Sunday morning and I’m on my second cup of coffee. My kitchen is a mess, and I have to figure out how to use a new app on my computer because I’m being interviewed by Eric Beetner and S. W. Lauden for their Writer Types podcast, which is very cool. I was briefly on it when they were interviewing people in the bar at St. Petersburg Bouchercon, but that was also the now notorious Low ‘n’ Slow afternoon, so I only vaguely remember it and still to this day have no idea what I actually said to them. Not good, really, when it’s going to be broadcast. I think I listened to it, and I didn’t embarrass myself too badly; but I’ve been told any number of times that people can’t tell when I’m wasted.

I’ve always thought they were being kind to lessen my own embarrassment. Maybe they were, who knows?

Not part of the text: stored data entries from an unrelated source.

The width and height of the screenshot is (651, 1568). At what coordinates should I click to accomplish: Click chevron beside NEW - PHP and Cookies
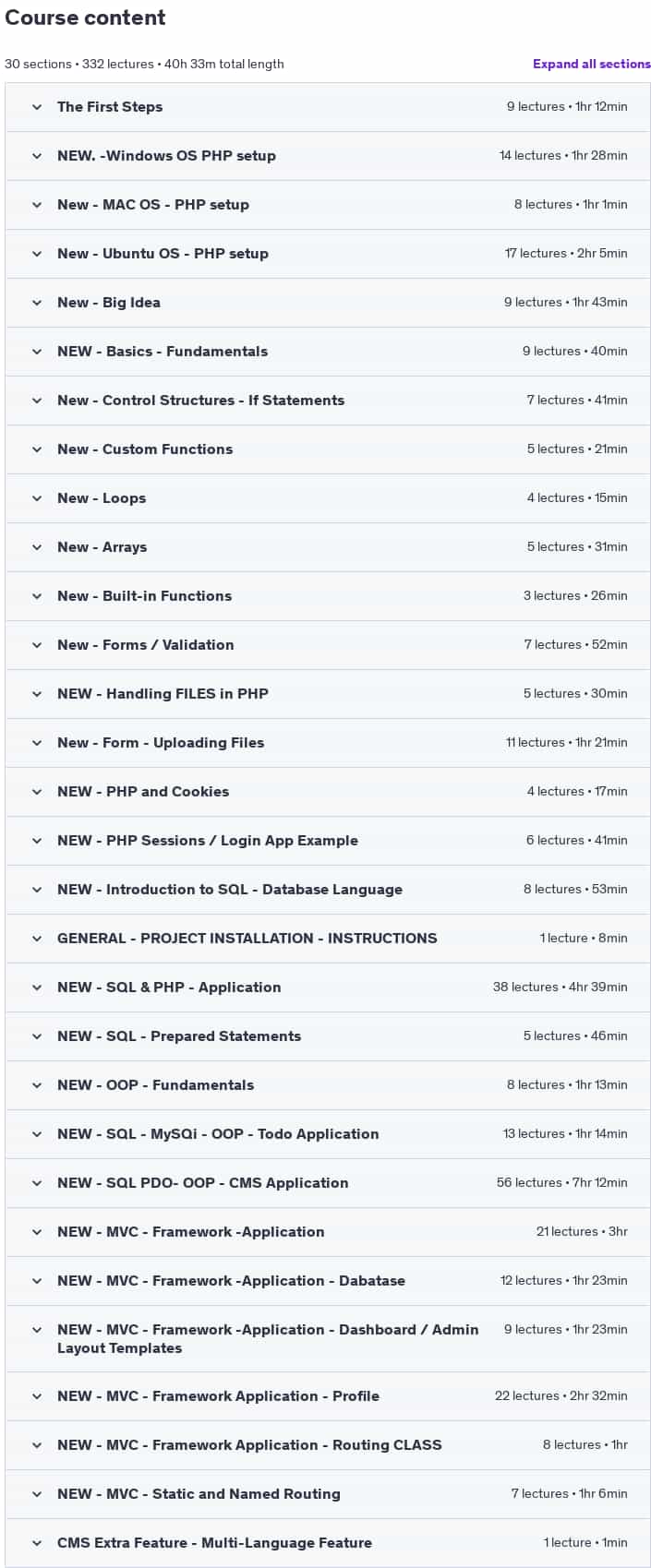(37, 792)
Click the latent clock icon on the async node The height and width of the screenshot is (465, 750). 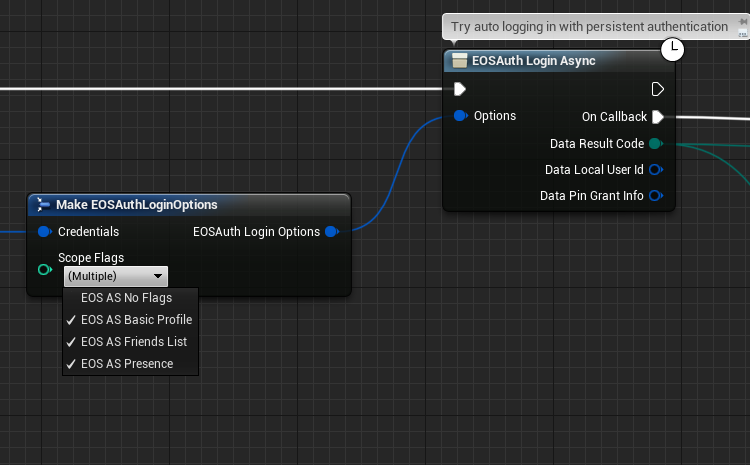click(x=672, y=49)
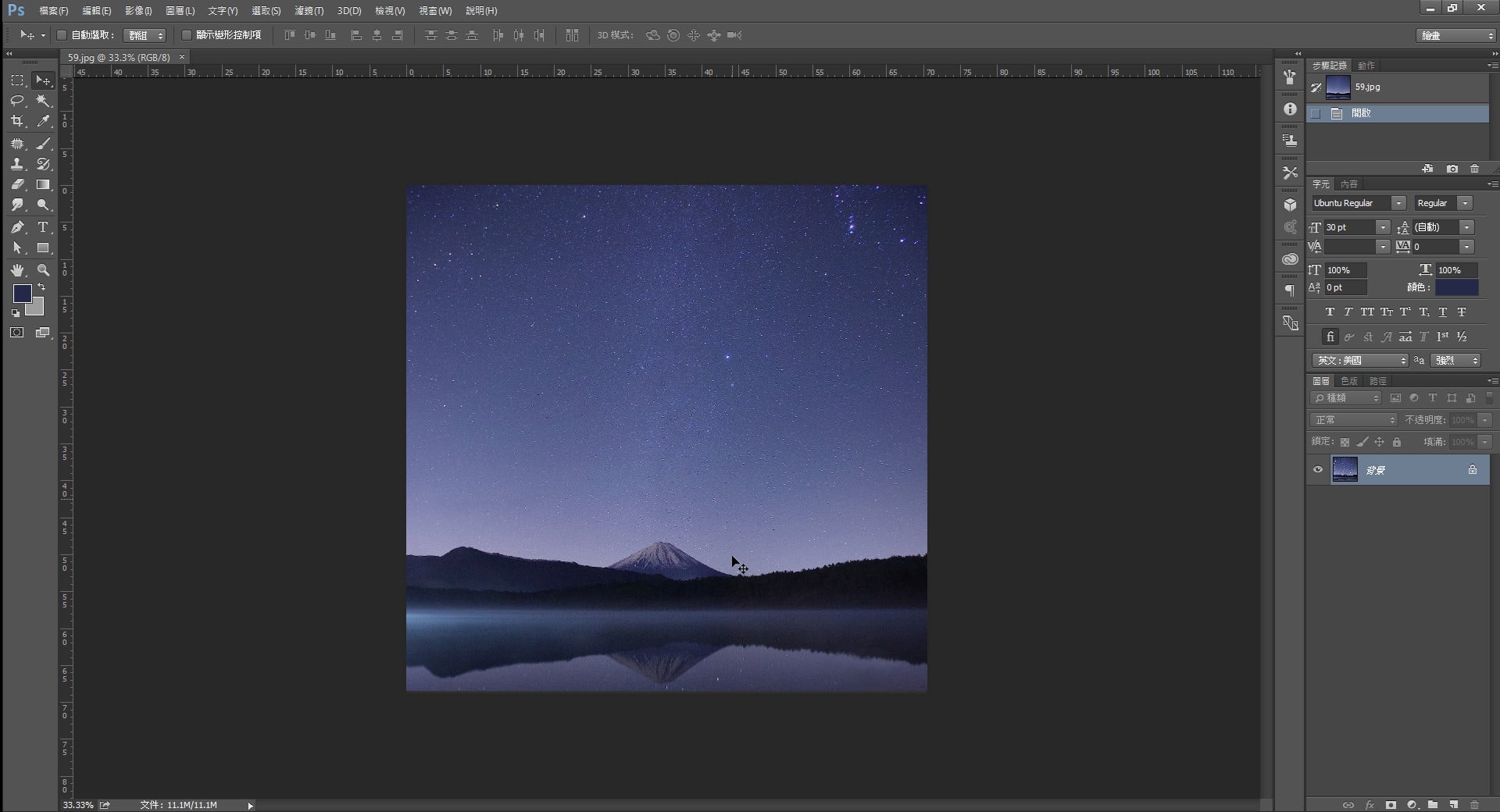The image size is (1500, 812).
Task: Open the layer blend mode 正常 dropdown
Action: point(1353,420)
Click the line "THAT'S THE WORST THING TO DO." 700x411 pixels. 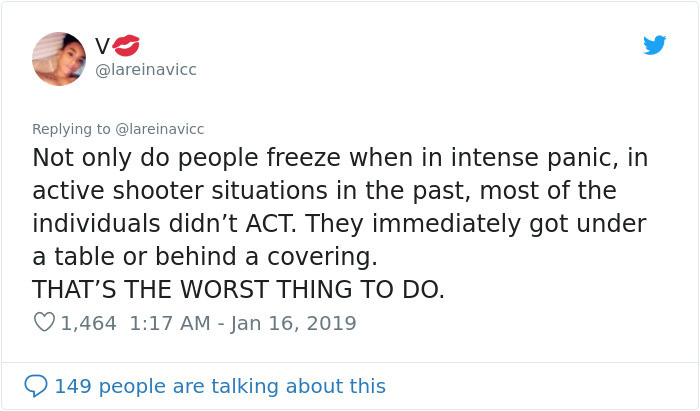(x=238, y=290)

My relationship with alcohol has always been a tricky one. I only had liquor once before I graduated from high school and I got very drunk at a friend’s birthday party my junior year. I didn’t drink again until the night I graduated, and after I recovered from that horrible hangover I pretty much was drunk every night until we moved to California, where the drinking age was 21 and I was still only nineteen. California was also a lot stricter about checking ID’s than Kansas had ever been, so I was totally sober for two years before I came of legal age to drink again….and then was drunk every night for the next six or seven years again, followed by another few years of utter sobriety, and then when I started going out to gay bars, I still remained sober most of the time, drinking only water and finally, gradually, progressing back to beer again. I don’t drink much anymore–there were many years of New Orleans life where Paul and I went out every weekend night, including Sunday Tea Dance–but since I hung up my dancing shoes, I don’t really drink hardly at all anymore. I’ll have a drink or two when I’m out for dinner, or at a party, or during a conference–I am usually wasted every night at Bouchercon–but once the conference is over, I come back home to sobriety. We generally don’t drink at home–I still have a bottle of wine I bought on the notorious Target expedition with Wendy Corsi Staub in St. Petersburg–and we still have bottles of vodka and gin and tequila left over from the Iris parties of old; and we haven’t had an Iris party in about five years or so.

Although I am sure this October in Dallas there will be drunken, sloppy tales of Gregalicious to tell.

I’m probably going to try to get some writing done after the interview, and some cleaning, and I’d like to read more of Black Diamond Fall. I’m not reading as quickly as I used to, and I am sure it has something to do with social media and they need to constantly be checking it–which is a need that absolutely positively has to be reined in because it’s such a waste of time.

And that sounds like the perfect segue back into the spice mines this morning. Have a lovely Sunday, Constant Reader.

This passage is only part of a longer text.